Throughout the memorial, Rowan was described as a person who took courageous action when she witnessed something unjust or saw someone who was suffering.

“When I was in the first grade and my sister was in the eighth, I had to wear big, heavy orthopedic shoes to school,” Rowan’s brother said. The Union was unable to confirm her brother’s name despite repeated attempts to reach family, friends and colleagues.

Every day, Rowan hid her little brother’s sneakers in her backpack and once they were beyond the eye of their mother, Rowan would swap his shoes, enabling him to wear his sneakers while she carried the heavier shoes around all day until they were nearly home, he said.

“That seed of empathy grew into a forest.” Rowan’s brother added.

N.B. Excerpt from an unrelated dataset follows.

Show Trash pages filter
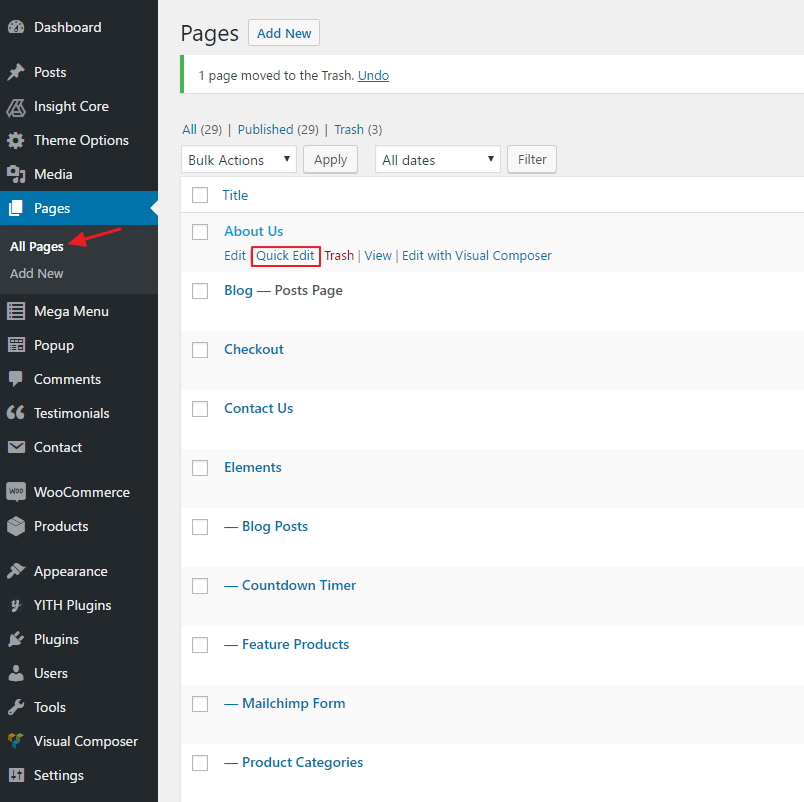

More than one speaker described Rowan as a “force of nature” who battled bureaucracy and budget barriers to promote and protect the arts programs at ECC.

“Darilyn was the heart of the Arts Division,” ECC Music Professor Joanna Nachef said. “We are here because she built the photography program, but also loved and fought for all the arts at ECC.”

When Nachef was about to travel with a group of students to New York City to perform at Carnegie Hall, there wasn’t enough money for a hotel on the first night. Nachef told the students they would be sleeping overnight at the train station on the east side of midtown Manhattan until they could check into their rooms the next day.

Nachef said Rowan marched furiously into then ECC President Thomas Fallo’s office and pressed the administration. “Dr. Fallo, do you want your students to stay overnight in Grand Central Station?” she asked him. Between ECC and a personal appeal to friends, Rowan raised the $3,000 needed for the extra night’s hotel stay.

Levine said she also relied on Rowan to support her with difficult issues on campus. Whenever she was feeling overwhelmed, Rowan would help her find the clarity and calm needed to find a solution. “If you don’t see blood,” Rowan would tell Levine, “it’s not an emergency.”

As an administrator, Cox said he also experienced Rowan’s “wrath” more than once when she disagreed with college officials. “If you got on her bad side,” Cox said, “like any category five hurricane, you just had to settle in until the storm passed.”

However Cox also said Rowan was one of the “most loyal and generous people” he had ever known.

“Once she let you in, you could do no wrong,” Cox said.

Several stories from the attendees described Rowan as a friend and colleague who was intensely loyal, generous and attentive.

Elizabeth Adamis, assistant dance professor at ECC and a close friend of Rowan’s for eight years, described Rowan as her “soul sister.” She said that because Rowan had experienced the death of her own husband, she was able to help Adamis and her daughter heal after the loss of Adamis’ own husband.

“She was a person who felt deeply; had great joys but had also suffered great losses,” Adamis said.

In addition to the death of her husband, Adamis said Rowan had also experienced the recent death of her father and survived breast cancer and that going through such traumatic experiences made Rowan particularly empathetic and supportive of other faculty, staff and students.

At the end of the memorial, Nachef shared a quote from the Bible in Revelation 21:4: “And God shall wipe away all tears from their eyes; and there shall be no more death, neither sorrow, nor crying, neither shall there be any more pain.”

Nachef then said that she and Rowan shared a deep faith in God. “I would sometimes complain that I couldn’t take something anymore, or make something happen at ECC, and Darilyn would say, ‘Joanna, God is signing our checks!’”

The room broke out in loud laughter.

“My beautiful sister was prematurely taken from all of us,” Rowan’s brother said. “Maybe God needed a laugh. Maybe her kindness was needed elsewhere.”